Because Pentecost is a movable feast, tied to the celebration of Easter, it is possible that the new Memorial could coincide with another Memorial of a Saint or Blessed; and when this happens, the feast of Mary, Mother of the Church, will take precedence.
The new feast was inserted into the Universal Calendar for the Latin Church earlier this year by Pope Francis, in a decree dated February 11, 2018 – the 160th anniversary of the apparition of Mary at Lourdes. Previously, permission to celebrate a feast of Mary had been extended to Poland and Argentina, as well as St Peter’s Basilica, and several Religious Orders and Congregations.

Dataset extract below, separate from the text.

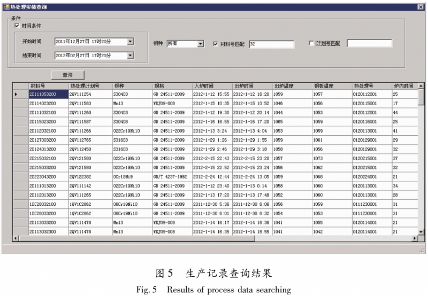Screen dimensions: 428x296
Task: Click the vertical scrollbar down arrow
Action: [421, 231]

The title of “Mother of the Church” was famously bestowed on the Blessed Virgin Mary by Blessed Pope Paul VI during the Second Vatican Council. The understanding of Mary’s motherhood has developed in the decades following Vatican II, especially as the Church has reflected on the Council’s teaching about Mary in chapter 8 of the Dogmatic Constitution on the Church (Lumen Gentium).
***
Here is the Vatican-Provided Translation of the Decree:
The joyous veneration given to the Mother of God by the contemporary Church, in light of reflection on the mystery of Christ and on his nature, cannot ignore the figure of a woman (cf. Gal 4:4), the Virgin Mary, who is both the Mother of Christ and Mother of the Church.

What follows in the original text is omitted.